The full-length bacteriophytochrome from the plant pathogen Xanthomonas campestris: insights into its struture and function (Poster)

FLORENCIA MALAMUD; LISANDRO OTERO; SEBASTIÁN KLINKE; JIMENA RINALDI; LAILA TAUM; FRANCISCO VELÁZQUEZ-ESCOBAR; MARÍA FERNÁNDEZ LÓPEZ; ANDRÉS TOSCANI; GUSTAVO GUDESBLAT; FEDERICO COLUCCIO LESKOW; MARÍA ANDREA MROGINSKI; PETER HILDEBRANDT; ADRIAN A. VOJNOV; FERNANDO A. GOLDBAUM; HERNÁN R. BONOMI

Galveston

Congreso; Photosensory Receptors & Signal Transduction Meeting; 2016

Gordon Research Conference

Phytochromes constitute a major superfamily of light-sensing proteins that are reversibly photoconverted between a red-absorbing (Pr) and a far-red-absorbing (Pfr) state. These photorecepetors are found in plants, algae, fungi, and prokaryotes, including pathogens. Here we report that Xanthomonas campestris pv. campestris (Xcc), the causal agent of black rot disease which affects cruciferous crops worldwide, codes for a functional bacteriophytochrome (XccBphP).

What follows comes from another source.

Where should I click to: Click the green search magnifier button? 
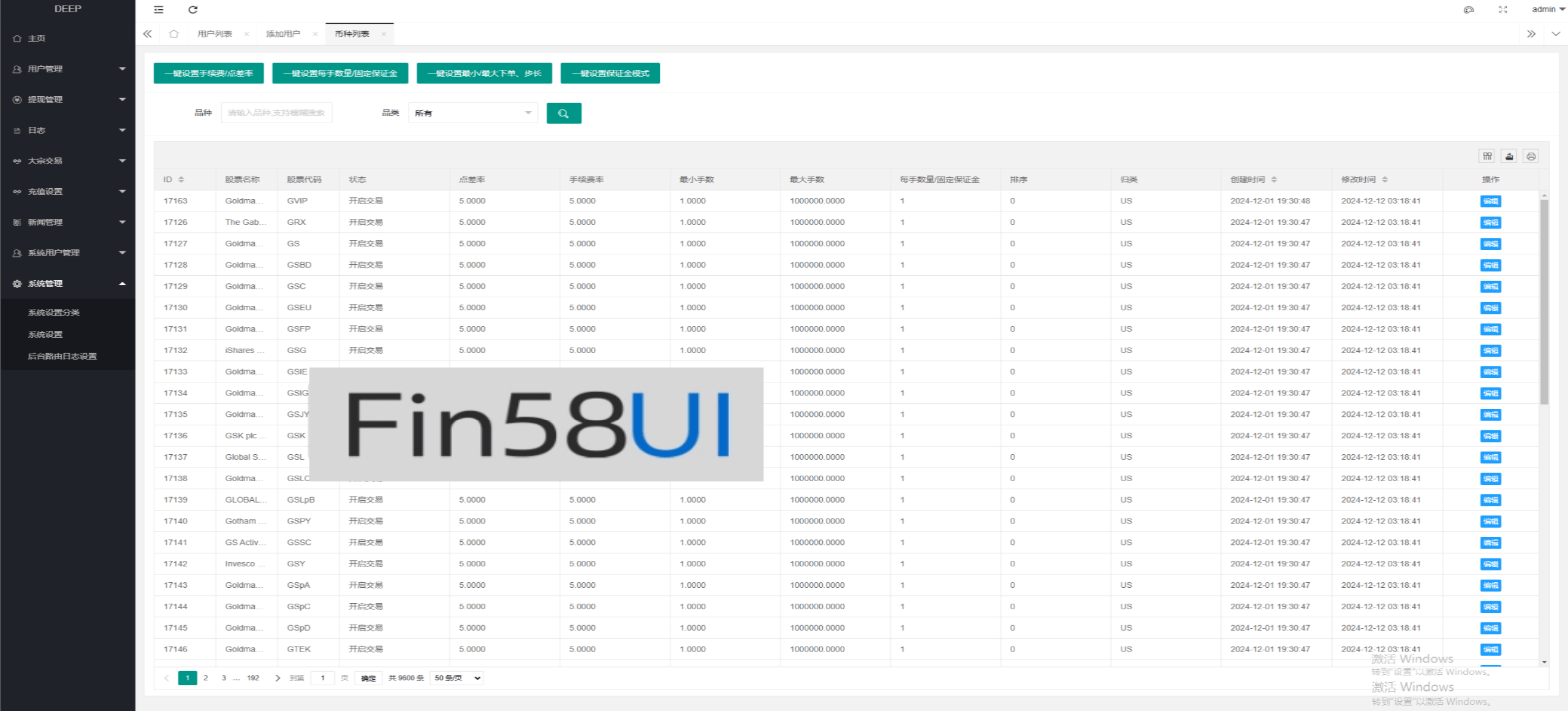click(x=563, y=113)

To date, although several BphPs have been biophysically characterized in detail, it is not fully understood yet how structural changes are propagated from the photosensory module to the output module during the signal transduction event. Additionally, most biological bacteriophytochrome functions remain elusive. Here we present the crystal structure of the full-length XccBphP bearing its photosensor (PAS2-GAF-PHY domain triad) and its complete output module, a PAS9 domain. Spectroscopic and theoretical calculations on XccBphP were performed to elucidate its photocycle and chromophore configuration. Moreover, our findings show that in vivo Xcc senses light through XccBphP, eliciting bacterial virulence attenuation via down-regulation of bacterial virulence factors. This work contributes to understand the light-induced structural changes propagated from the photosensor to the output modules in phytochrome signaling and provide evidence for a novel bacteriophytochrome function affecting an infectious process.